This analysis ends up holding true with a few assumptions: there is an existing monocentric city with a defined downtown, transportation is arranged to get people from the periphery to the center, and there is a relatively small number of off-center employment clusters. Under these assumptions, it's absolutely correct that off-center employment clusters cause a disservice to the poor. It will take longer to go from one side of the periphery to another, and the formation of off-center clusters will produce least favored quarters on the opposite side of the city. Stephen frames this as a problem that is caused by restraints on development in the center of the city, and concludes that if only these constraints were lifted a monocentric city would emerge, and that city would be more beneficial to the poor and therefore more desireable.
I agree that restraining growth in the central city leads to inefficient land use, and that most cases you will look at can be captured in the above example. However, I believe his conclusion that monocentric cities are desirable overall and the main government problem overall is restriction of central city development is a wrong one.
Stephen touches on the fact that most existing transit systems are built to get users from the periphery to the center, and that it's an interesting thought experiment to consider hypothetical decentralized transit system. I would actually argue this sort of transit arrangement is a major failing of the monocentric city. I previously wrote about differing urban forms and how equitable they are, and came to the exact opposite conclusion as Stephen: decentralized cities are more equitable. My assumption is independent of the skeleton you start out from: if you were looking at lots of different theoretical cities evolving over hundreds of years, those that evolved more decentralized would be more geographically equitable.
There is a similar issue when looking at the nature of these employment clusters. I'd prefer to think of this in more continuous terms, and finding out where on the scale between centralized and completely evenly distributed employment a city is. Aside from existing conditions, there's no reason why one sector would be preferred over another. Given the right conditions, instead of having quadrants of the city with different fortunes, there will be no anchor for land prices to get bid up around, and an even distribution of rich and poor neighborhoods.

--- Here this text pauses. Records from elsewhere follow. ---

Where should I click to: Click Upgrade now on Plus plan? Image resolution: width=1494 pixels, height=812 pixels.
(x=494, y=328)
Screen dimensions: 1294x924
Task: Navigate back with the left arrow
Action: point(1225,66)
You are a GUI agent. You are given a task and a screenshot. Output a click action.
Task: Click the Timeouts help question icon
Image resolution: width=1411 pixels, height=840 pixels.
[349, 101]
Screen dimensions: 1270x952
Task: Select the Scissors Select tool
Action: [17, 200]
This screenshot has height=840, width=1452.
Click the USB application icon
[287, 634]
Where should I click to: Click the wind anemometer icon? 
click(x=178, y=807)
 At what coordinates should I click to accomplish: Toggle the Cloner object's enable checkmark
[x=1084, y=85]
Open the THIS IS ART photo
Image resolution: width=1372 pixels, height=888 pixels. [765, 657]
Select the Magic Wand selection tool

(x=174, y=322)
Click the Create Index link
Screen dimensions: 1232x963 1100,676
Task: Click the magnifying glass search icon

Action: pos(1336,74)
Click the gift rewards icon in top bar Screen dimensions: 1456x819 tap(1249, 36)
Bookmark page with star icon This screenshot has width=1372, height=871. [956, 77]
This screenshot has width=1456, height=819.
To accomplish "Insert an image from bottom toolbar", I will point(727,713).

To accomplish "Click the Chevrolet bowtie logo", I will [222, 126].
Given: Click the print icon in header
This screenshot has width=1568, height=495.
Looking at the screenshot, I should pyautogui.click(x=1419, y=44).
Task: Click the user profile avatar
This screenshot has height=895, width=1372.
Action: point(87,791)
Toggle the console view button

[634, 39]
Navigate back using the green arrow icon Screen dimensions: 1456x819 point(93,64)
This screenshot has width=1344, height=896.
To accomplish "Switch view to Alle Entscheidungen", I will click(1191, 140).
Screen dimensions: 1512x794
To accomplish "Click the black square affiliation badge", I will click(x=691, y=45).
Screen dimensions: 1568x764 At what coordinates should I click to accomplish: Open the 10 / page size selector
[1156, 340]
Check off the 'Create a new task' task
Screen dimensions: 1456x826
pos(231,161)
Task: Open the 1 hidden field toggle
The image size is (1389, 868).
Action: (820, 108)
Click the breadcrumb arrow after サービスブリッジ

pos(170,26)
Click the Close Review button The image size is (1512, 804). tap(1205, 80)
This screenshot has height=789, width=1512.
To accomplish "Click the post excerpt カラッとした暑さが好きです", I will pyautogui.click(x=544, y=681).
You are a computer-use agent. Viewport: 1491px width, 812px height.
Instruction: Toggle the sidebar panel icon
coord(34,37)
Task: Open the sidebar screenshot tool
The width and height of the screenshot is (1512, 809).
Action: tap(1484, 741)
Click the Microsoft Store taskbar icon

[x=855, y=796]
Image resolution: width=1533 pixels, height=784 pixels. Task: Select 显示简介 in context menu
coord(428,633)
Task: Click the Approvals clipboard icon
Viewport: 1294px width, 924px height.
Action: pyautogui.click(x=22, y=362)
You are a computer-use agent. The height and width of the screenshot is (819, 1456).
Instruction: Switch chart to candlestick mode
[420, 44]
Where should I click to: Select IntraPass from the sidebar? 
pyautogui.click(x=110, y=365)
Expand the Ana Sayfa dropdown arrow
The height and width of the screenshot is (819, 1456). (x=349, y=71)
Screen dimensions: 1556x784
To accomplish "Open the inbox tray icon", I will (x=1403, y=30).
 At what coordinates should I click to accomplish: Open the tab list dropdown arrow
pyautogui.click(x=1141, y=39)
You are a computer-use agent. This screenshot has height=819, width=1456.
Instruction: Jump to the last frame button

If you look at the article that spurred my analysis for example, you can see how it might be dangerous to follow Stephen's line of reasoning. It may seem like a good thing to build up Downtown LA towards Manhattan style densities, but is this where we should be encouraging development? LA developed mostly with the car in mind, and became really decentralized as a result. While downtown LA suffered the same fate as the downtowns of older monocentric cities, it might not have been as grave a misinvestment as in other cities. Because it's a newer city, LA developed it's decentralized "skeleton" that older cities with already established forms did not develop. I'd argue that trying to centralize LA would lead to problems just as decentralizing older cities would.
Of course, my argument isn't simply that framing matters. I believe that there if you were ever given the choice between decentralization and centralization, decentralization is more equitable. While you run into problems trying to force multiple centers on an older centralized city, I think we should move in that direction whenever given the opportunity. Using New York as an example, we should be building the Triboro RX instead of the Second Avenue Subway.
In my opinion it comes down to a timescale issue. In the short term, do what's best given the existing urban form. In the long term, where decisions can change the urban form, try to slowly but surely decentralize that form. While restriction of development is definitely a problem, the more pressing concern is how hard it is to invest towards these long term goals.